# Short exercise 1:
From the storage layers comparison, extract the text starting at "ssh-keygen -t rsa" and ending at "25.232-b09, mixed mode)".
# Short exercise 2:
Answer these questions using the storage layers comparison, labeling each answer (a), (b), (c) on its own line.
(a) Which version of Apache Hive is listed for the single node cluster?
(b) From which two perspectives is the consumption part to be covered?
(c) What OpenJDK version does the java -version output report?

# Supplied passage:
========

Comparison of Big Data storage layers: Delta vs Apache Hudi vs Apache Iceberg. Part#1

  • Preparation of single node cluster including: Hadoop, Spark, Hive, Presto and all dependencies.
  • Test how Delta, Hudi, Iceberg will behave with updates, deletes, time-travels, schema merges. Also I will check how transaction logs looks like and what is the size difference with default configs and same volume of data. Please contact me if some other parts are interesting for you.
  • Consumption part from Apache Hive and Presto perspectives

Preparation of single node cluster

ubuntu-18.04.3-live-server-amd64
openjdk-8-jdk
scala-2.11.12
spark-2.4.4-bin-hadoop2.7
hadoop-2.7.7
apache-hive-2.3.6-bin
presto-server-329.tar
org.apache.iceberg:iceberg-spark-runtime:0.7.0-incubating
org.apache.hudi:hudi-spark-bundle:0.5.0-incubating
io.delta:delta-core_2.11:0.5.0
--
spark-3.0.0-preview2-bin-hadoop2.7 - let's check impact of spark version updagrade :)
ssh-keygen -t rsa -P '' -f ~/.ssh/id_rsa
cat ~/.ssh/id_rsa.pub >> ~/.ssh/authorized_keys
chmod 0600 ~/.ssh/authorized_keys
#1.sudo add-apt-repository ppa:openjdk-r/ppa
sudo apt-get update
sudo apt-get install openjdk-8-jdk
sudo update-alternatives --config java
sudo update-alternatives --config javac
#2.spuser@acid:~$ java -version
openjdk version "1.8.0_232"
OpenJDK Runtime Environment (build 1.8.0_232-8u232-b09-0ubuntu1~16.04.1-b09)
OpenJDK 64-Bit Server VM (build 25.232-b09, mixed mode)

========

Screen grounding examples:
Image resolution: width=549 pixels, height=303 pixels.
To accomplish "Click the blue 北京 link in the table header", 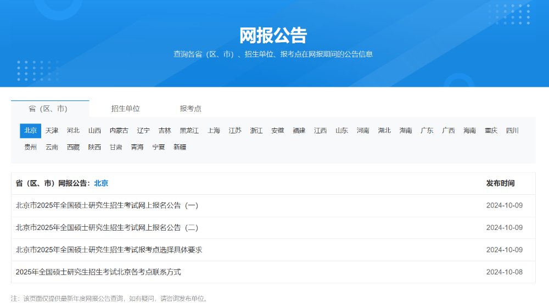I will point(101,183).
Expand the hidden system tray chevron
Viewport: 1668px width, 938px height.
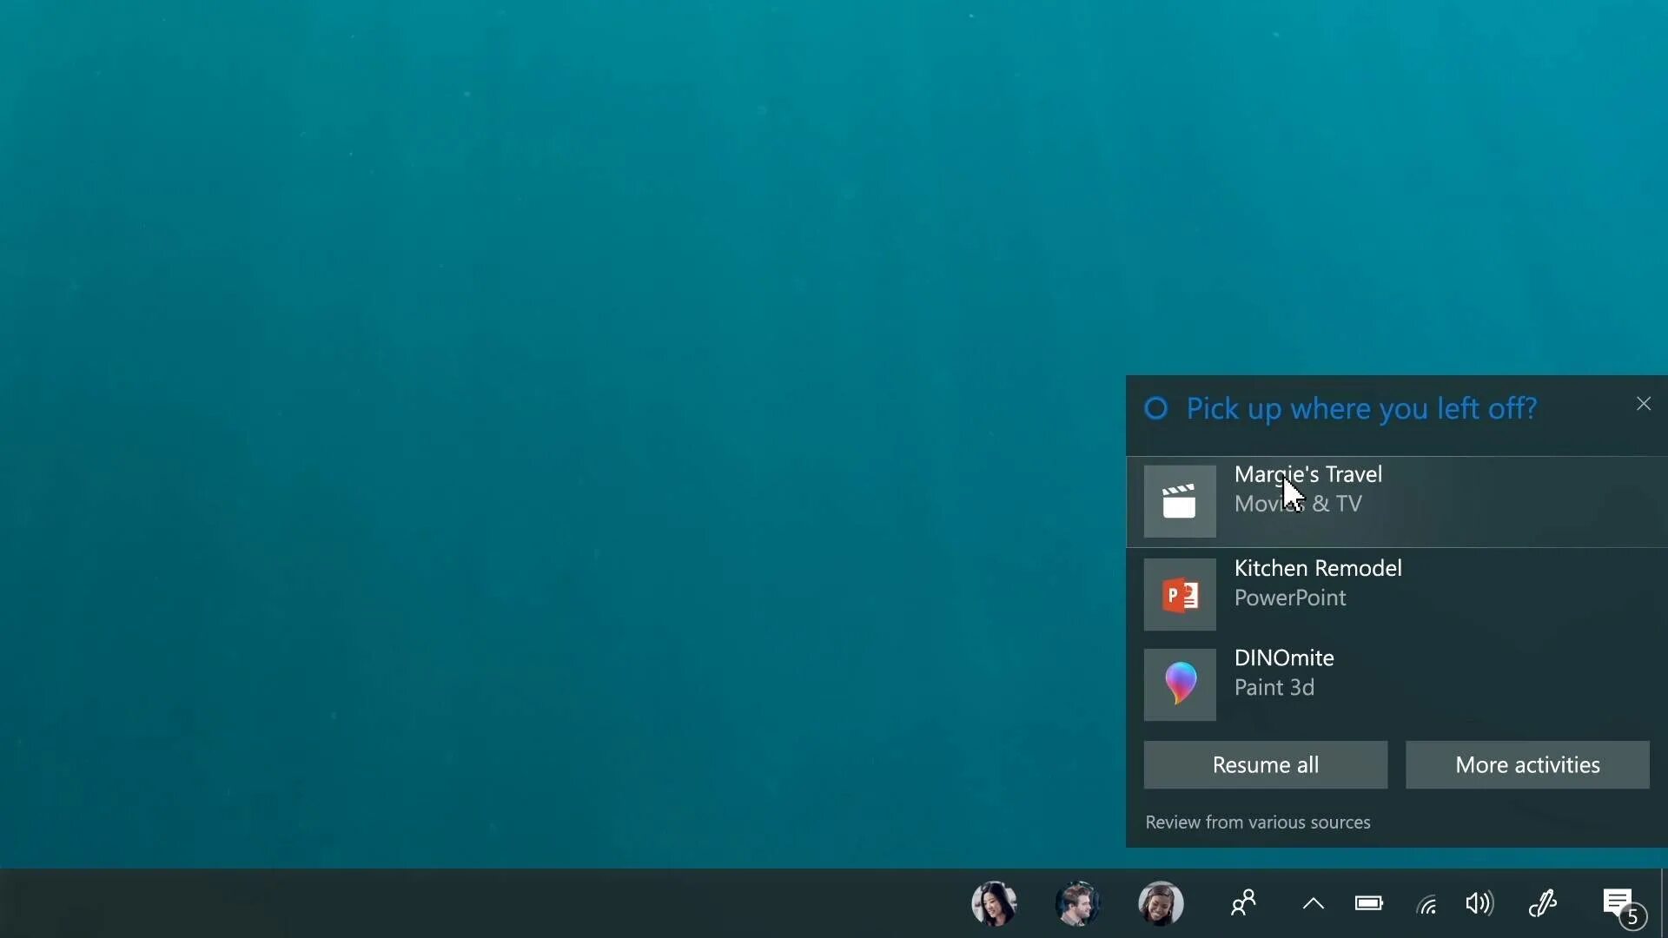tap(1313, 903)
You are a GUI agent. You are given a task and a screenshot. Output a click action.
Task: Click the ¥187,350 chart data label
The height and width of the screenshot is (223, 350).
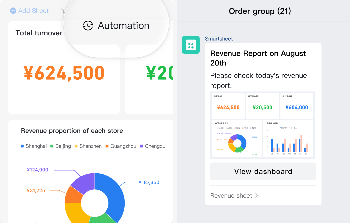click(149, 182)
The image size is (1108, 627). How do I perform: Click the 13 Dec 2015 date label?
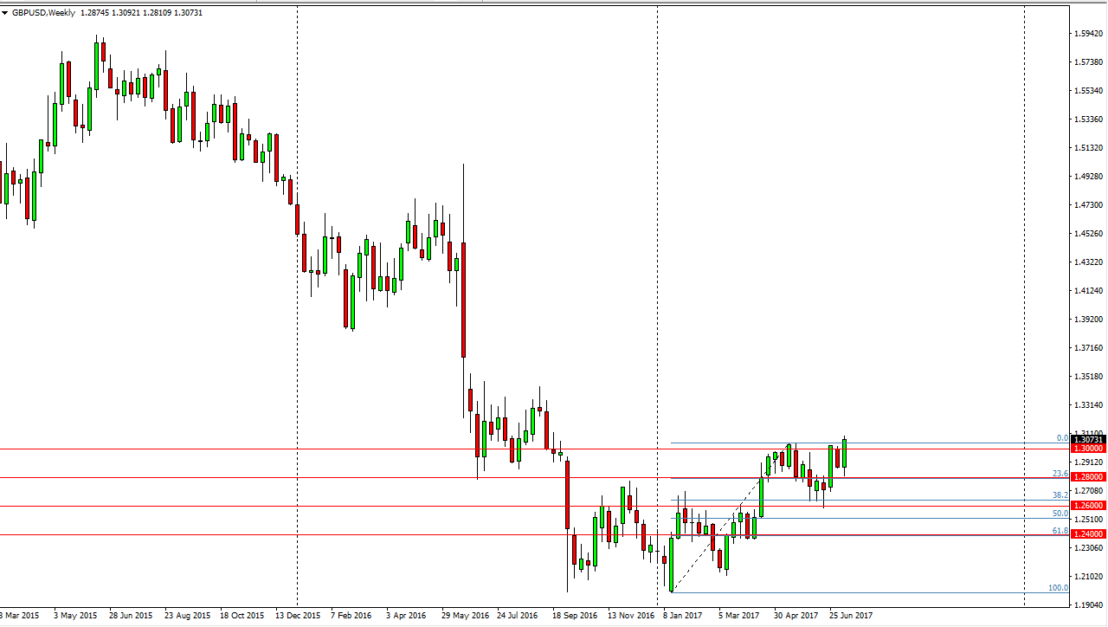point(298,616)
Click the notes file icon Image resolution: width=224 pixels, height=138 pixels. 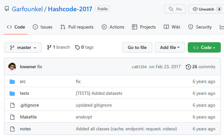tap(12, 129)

========

# Worked solution 1:
ssh-keygen -t rsa -P '' -f ~/.ssh/id_rsa
cat ~/.ssh/id_rsa.pub >> ~/.ssh/authorized_keys
chmod 0600 ~/.ssh/authorized_keys
#1.sudo add-apt-repository ppa:openjdk-r/ppa
sudo apt-get update
sudo apt-get install openjdk-8-jdk
sudo update-alternatives --config java
sudo update-alternatives --config javac
#2.spuser@acid:~$ java -version
openjdk version "1.8.0_232"
OpenJDK Runtime Environment (build 1.8.0_232-8u232-b09-0ubuntu1~16.04.1-b09)
OpenJDK 64-Bit Server VM (build 25.232-b09, mixed mode)

# Worked solution 2:
(a) 2.3.6
(b) Apache Hive and Presto
(c) 1.8.0_232